◆ Given exercise: Pick out and copy every line of the material below that contains the word "height". Matches must have the same case.

◆ Available data:

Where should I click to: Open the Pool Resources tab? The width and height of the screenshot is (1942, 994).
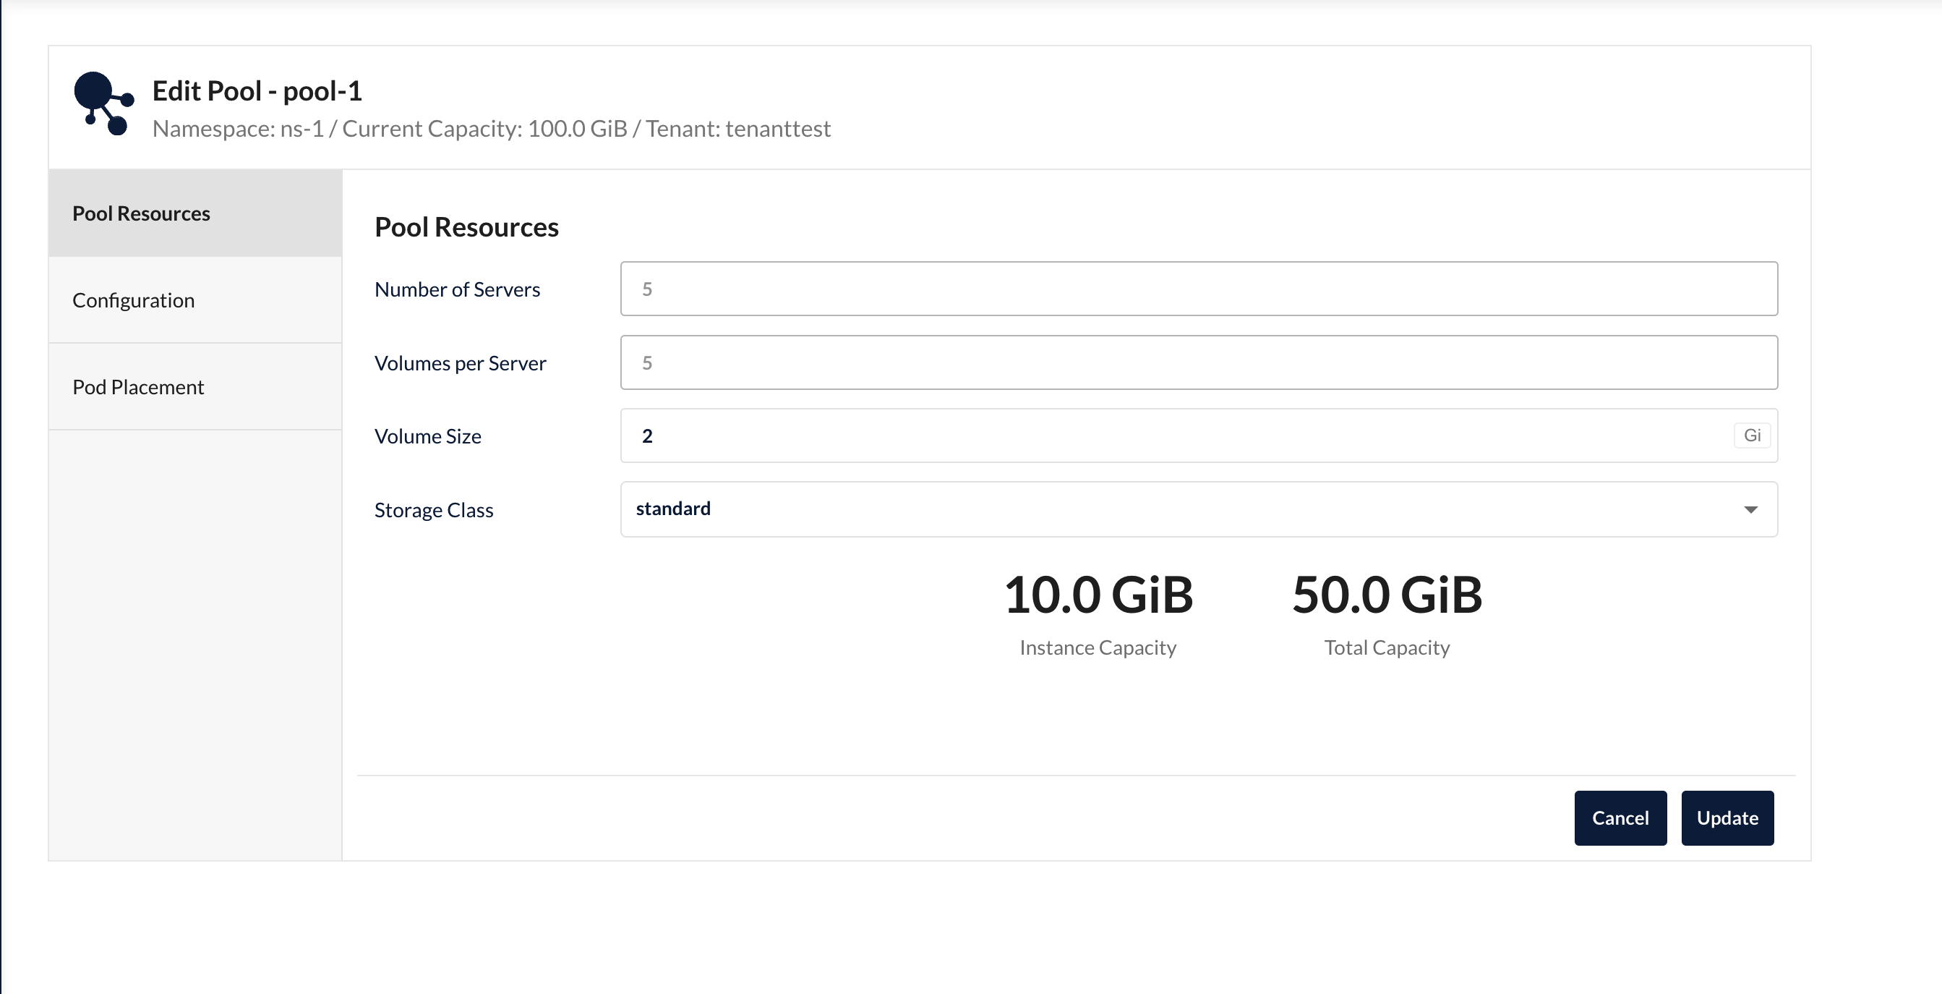[x=141, y=213]
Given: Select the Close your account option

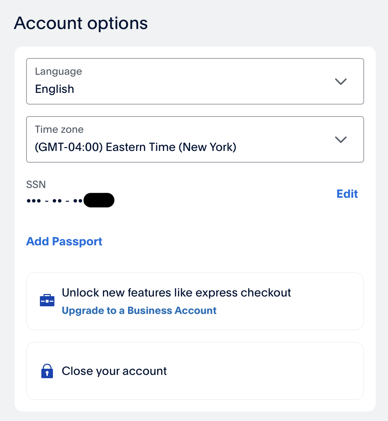Looking at the screenshot, I should 114,371.
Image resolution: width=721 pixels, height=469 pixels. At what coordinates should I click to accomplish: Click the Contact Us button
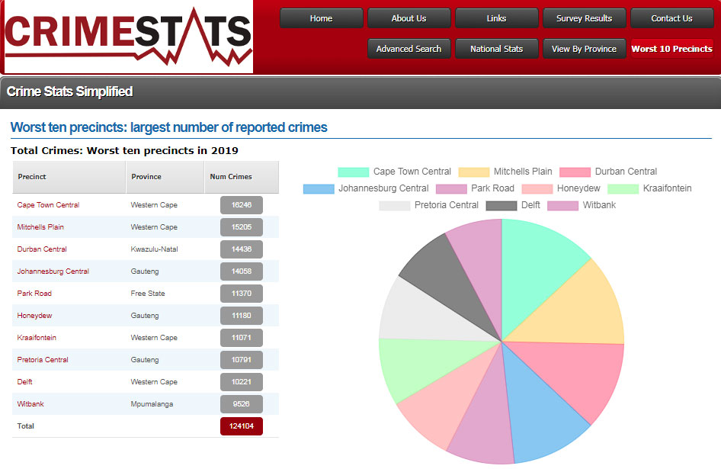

◆ Task solution:
Where should I click to: Open the Pool Resources tab? The width and height of the screenshot is (1942, 994).
Image resolution: width=721 pixels, height=469 pixels. At what coordinates should I click to accomplish: Click the Contact Us button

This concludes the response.